Rewrite everything from "In order to" down to "the wiki languages?" in the collation task page below, with "en masse" changed to "all at once".

=== Document section ===

Page MenuHomePhabricator

Investigation: Figure out how to switch as many wikis as possible over to uca-xx collations
Closed, ResolvedPublic3 Estimated Story Points

Description

In order to tackle T47443, we should see if it's possible to switch all wikis over to uca-xx collations en masse, rather than doing them one at a time.

Questions:

  • Are there collation settings available for all the wiki languages?
  • Are there any that we need to explicitly not do (like German)?
  • What are the steps involved in updating the collations for all the wikis? (does not include switching to numerical sorting yet)

Event Timeline

DannyH triaged this task as Medium priority.May 24 2016, 5:28 PM
DannyH edited projects, added Community-Tech-Sprint; removed Community-Tech.
DannyH set the point value for this task to 3.
kaldari raised the priority of this task from Medium to Needs Triage.May 24 2016, 5:28 PM
kaldari triaged this task as Medium priority.

It looks like ICU doesn't have support for all wiki languages, but there is a "uca-default" collation as well.

=== Dataset extract ===

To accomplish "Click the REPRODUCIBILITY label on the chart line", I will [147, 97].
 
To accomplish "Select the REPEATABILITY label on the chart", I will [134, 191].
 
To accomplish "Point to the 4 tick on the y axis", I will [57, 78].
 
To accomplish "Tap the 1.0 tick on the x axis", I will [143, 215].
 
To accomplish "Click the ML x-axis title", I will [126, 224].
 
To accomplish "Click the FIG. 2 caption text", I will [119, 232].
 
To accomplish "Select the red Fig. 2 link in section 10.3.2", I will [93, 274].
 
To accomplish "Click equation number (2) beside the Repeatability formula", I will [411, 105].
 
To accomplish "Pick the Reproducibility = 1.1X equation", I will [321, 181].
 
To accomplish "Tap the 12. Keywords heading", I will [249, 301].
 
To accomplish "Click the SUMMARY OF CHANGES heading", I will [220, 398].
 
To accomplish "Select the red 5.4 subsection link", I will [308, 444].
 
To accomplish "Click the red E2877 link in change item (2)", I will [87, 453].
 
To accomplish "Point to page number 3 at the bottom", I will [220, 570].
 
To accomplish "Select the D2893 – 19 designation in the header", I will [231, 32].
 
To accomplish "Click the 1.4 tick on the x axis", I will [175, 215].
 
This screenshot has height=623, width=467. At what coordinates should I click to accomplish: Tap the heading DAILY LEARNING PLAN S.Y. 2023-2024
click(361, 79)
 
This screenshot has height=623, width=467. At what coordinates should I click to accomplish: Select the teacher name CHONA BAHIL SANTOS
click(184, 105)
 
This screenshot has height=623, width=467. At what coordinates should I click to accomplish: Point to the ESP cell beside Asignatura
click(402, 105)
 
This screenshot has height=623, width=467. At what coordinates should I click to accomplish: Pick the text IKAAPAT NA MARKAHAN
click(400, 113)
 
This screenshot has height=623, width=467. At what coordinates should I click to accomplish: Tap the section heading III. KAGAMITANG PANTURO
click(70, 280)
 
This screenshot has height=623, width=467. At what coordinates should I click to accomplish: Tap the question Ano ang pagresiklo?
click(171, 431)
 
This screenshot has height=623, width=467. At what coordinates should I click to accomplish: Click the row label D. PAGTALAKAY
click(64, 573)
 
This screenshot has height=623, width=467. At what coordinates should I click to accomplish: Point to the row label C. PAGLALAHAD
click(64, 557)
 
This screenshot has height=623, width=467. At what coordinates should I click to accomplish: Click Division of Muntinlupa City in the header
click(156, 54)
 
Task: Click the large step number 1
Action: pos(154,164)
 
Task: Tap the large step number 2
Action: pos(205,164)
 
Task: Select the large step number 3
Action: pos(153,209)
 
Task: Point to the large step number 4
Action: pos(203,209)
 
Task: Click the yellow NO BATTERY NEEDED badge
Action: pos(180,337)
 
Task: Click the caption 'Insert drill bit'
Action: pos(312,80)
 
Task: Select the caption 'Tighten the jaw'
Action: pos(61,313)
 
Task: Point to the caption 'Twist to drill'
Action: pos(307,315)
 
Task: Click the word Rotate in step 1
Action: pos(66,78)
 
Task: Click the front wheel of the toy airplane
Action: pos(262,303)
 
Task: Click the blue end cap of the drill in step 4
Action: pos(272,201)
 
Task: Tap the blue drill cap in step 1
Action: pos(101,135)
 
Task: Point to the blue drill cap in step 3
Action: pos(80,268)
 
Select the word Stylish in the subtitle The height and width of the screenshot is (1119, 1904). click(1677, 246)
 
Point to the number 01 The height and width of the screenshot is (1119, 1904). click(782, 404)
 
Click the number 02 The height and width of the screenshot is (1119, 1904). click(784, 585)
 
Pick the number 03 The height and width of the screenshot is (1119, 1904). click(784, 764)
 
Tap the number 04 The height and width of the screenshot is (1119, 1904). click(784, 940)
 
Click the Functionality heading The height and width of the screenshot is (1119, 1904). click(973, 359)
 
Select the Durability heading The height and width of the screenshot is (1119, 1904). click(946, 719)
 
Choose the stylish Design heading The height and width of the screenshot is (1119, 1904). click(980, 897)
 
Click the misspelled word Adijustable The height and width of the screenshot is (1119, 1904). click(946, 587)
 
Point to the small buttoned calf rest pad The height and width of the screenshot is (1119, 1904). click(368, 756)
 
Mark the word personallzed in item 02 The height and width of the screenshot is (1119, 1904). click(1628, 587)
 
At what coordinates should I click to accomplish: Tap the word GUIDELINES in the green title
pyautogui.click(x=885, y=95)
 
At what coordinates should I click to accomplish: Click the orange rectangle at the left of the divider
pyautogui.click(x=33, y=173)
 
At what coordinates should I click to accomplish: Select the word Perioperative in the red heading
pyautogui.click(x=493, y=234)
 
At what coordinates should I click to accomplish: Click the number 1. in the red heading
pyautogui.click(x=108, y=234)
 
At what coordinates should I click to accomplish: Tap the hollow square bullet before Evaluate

===

### Result of this task:
In order to tackle T47443, we should see if it's possible to switch all wikis over to uca-xx collations all at once, rather than doing them one at a time.

Questions:

  • Are there collation settings available for all the wiki languages?